→ **What you have to do**
Print the data that follows again, keeping every line exact.

→ **Entries provided**
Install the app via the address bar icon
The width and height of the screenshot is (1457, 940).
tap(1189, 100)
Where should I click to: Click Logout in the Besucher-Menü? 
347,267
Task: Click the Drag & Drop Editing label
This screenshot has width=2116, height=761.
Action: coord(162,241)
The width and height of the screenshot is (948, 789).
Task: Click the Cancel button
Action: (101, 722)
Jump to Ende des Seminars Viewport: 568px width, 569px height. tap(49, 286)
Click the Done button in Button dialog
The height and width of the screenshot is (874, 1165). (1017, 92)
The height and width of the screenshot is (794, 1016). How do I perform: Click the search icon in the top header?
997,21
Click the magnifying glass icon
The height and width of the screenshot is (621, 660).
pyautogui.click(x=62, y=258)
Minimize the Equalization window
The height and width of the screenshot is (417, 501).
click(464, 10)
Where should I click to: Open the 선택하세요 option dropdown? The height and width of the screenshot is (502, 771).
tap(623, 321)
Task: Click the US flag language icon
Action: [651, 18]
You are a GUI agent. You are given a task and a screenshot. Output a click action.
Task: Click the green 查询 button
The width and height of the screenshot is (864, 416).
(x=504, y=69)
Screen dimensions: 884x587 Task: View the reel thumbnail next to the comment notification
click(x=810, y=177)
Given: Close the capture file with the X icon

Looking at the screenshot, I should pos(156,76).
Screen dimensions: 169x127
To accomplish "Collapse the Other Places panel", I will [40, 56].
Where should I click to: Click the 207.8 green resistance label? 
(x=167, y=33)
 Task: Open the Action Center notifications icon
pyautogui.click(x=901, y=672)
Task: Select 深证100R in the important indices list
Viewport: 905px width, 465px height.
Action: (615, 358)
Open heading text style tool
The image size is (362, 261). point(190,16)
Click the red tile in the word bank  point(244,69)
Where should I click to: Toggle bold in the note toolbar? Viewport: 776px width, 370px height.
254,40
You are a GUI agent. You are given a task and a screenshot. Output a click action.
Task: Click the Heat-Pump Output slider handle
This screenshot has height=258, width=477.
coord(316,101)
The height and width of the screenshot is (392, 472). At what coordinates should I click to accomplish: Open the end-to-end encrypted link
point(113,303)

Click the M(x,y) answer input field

→ **Answer space**
Install the app via the address bar icon
The width and height of the screenshot is (1457, 940).
tap(1189, 100)
Where should I click to: Click Logout in the Besucher-Menü? 
347,267
Task: Click the Drag & Drop Editing label
This screenshot has width=2116, height=761.
Action: coord(162,241)
The width and height of the screenshot is (948, 789).
Task: Click the Cancel button
Action: (101, 722)
Jump to Ende des Seminars Viewport: 568px width, 569px height. tap(49, 286)
Click the Done button in Button dialog
The height and width of the screenshot is (874, 1165). (1017, 92)
The height and width of the screenshot is (794, 1016). How do I perform: Click the search icon in the top header?
997,21
Click the magnifying glass icon
The height and width of the screenshot is (621, 660).
pyautogui.click(x=62, y=258)
Minimize the Equalization window
The height and width of the screenshot is (417, 501).
click(464, 10)
Where should I click to: Open the 선택하세요 option dropdown? The height and width of the screenshot is (502, 771).
tap(623, 321)
Task: Click the US flag language icon
Action: [651, 18]
You are a GUI agent. You are given a task and a screenshot. Output a click action.
Task: Click the green 查询 button
The width and height of the screenshot is (864, 416).
(x=504, y=69)
Screen dimensions: 884x587 Task: View the reel thumbnail next to the comment notification
click(x=810, y=177)
Given: Close the capture file with the X icon

Looking at the screenshot, I should pos(156,76).
Screen dimensions: 169x127
To accomplish "Collapse the Other Places panel", I will [40, 56].
Where should I click to: Click the 207.8 green resistance label? 
(x=167, y=33)
 Task: Open the Action Center notifications icon
pyautogui.click(x=901, y=672)
Task: Select 深证100R in the important indices list
Viewport: 905px width, 465px height.
Action: (615, 358)
Open heading text style tool
The image size is (362, 261). point(190,16)
Click the red tile in the word bank  point(244,69)
Where should I click to: Toggle bold in the note toolbar? Viewport: 776px width, 370px height.
254,40
You are a GUI agent. You are given a task and a screenshot. Output a click action.
Task: Click the Heat-Pump Output slider handle
This screenshot has height=258, width=477.
coord(316,101)
The height and width of the screenshot is (392, 472). At what coordinates should I click to accomplish: Open the end-to-end encrypted link
point(113,303)

Click the M(x,y) answer input field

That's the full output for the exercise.